## [Data supplied]
________

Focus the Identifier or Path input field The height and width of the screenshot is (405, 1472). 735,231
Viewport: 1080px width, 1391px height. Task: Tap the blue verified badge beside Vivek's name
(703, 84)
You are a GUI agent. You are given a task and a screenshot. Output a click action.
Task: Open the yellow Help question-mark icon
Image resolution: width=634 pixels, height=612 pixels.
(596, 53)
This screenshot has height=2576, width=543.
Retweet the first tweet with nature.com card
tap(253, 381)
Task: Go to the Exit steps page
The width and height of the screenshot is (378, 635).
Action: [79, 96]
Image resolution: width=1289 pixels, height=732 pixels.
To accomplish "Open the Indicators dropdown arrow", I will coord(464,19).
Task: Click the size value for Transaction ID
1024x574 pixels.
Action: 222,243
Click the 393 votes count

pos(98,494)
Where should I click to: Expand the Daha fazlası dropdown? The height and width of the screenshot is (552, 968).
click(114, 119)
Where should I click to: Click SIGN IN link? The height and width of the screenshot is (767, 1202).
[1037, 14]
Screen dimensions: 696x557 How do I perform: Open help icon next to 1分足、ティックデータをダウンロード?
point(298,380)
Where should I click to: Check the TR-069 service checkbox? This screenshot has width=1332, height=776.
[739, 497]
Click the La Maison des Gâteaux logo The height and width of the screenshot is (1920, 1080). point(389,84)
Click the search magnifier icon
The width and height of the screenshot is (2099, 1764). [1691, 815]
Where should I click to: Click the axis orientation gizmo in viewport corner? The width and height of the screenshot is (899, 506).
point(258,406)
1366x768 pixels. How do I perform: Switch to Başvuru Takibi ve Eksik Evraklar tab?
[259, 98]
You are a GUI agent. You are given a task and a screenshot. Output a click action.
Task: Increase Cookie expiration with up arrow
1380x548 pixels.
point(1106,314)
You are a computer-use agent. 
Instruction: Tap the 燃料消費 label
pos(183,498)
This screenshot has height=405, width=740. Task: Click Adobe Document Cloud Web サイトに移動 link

________

## [Instructions for the task]
The full listing should be restated word for word.

## [Your response]
Focus the Identifier or Path input field The height and width of the screenshot is (405, 1472). 735,231
Viewport: 1080px width, 1391px height. Task: Tap the blue verified badge beside Vivek's name
(703, 84)
You are a GUI agent. You are given a task and a screenshot. Output a click action.
Task: Open the yellow Help question-mark icon
Image resolution: width=634 pixels, height=612 pixels.
(596, 53)
This screenshot has height=2576, width=543.
Retweet the first tweet with nature.com card
tap(253, 381)
Task: Go to the Exit steps page
The width and height of the screenshot is (378, 635).
Action: [79, 96]
Image resolution: width=1289 pixels, height=732 pixels.
To accomplish "Open the Indicators dropdown arrow", I will coord(464,19).
Task: Click the size value for Transaction ID
1024x574 pixels.
Action: 222,243
Click the 393 votes count

pos(98,494)
Where should I click to: Expand the Daha fazlası dropdown? The height and width of the screenshot is (552, 968).
click(114, 119)
Where should I click to: Click SIGN IN link? The height and width of the screenshot is (767, 1202).
[1037, 14]
Screen dimensions: 696x557 How do I perform: Open help icon next to 1分足、ティックデータをダウンロード?
point(298,380)
Where should I click to: Check the TR-069 service checkbox? This screenshot has width=1332, height=776.
[739, 497]
Click the La Maison des Gâteaux logo The height and width of the screenshot is (1920, 1080). point(389,84)
Click the search magnifier icon
The width and height of the screenshot is (2099, 1764). [1691, 815]
Where should I click to: Click the axis orientation gizmo in viewport corner? The width and height of the screenshot is (899, 506).
point(258,406)
1366x768 pixels. How do I perform: Switch to Başvuru Takibi ve Eksik Evraklar tab?
[259, 98]
You are a GUI agent. You are given a task and a screenshot. Output a click action.
Task: Increase Cookie expiration with up arrow
1380x548 pixels.
point(1106,314)
You are a computer-use agent. 
Instruction: Tap the 燃料消費 label
pos(183,498)
This screenshot has height=405, width=740. Task: Click Adobe Document Cloud Web サイトに移動 link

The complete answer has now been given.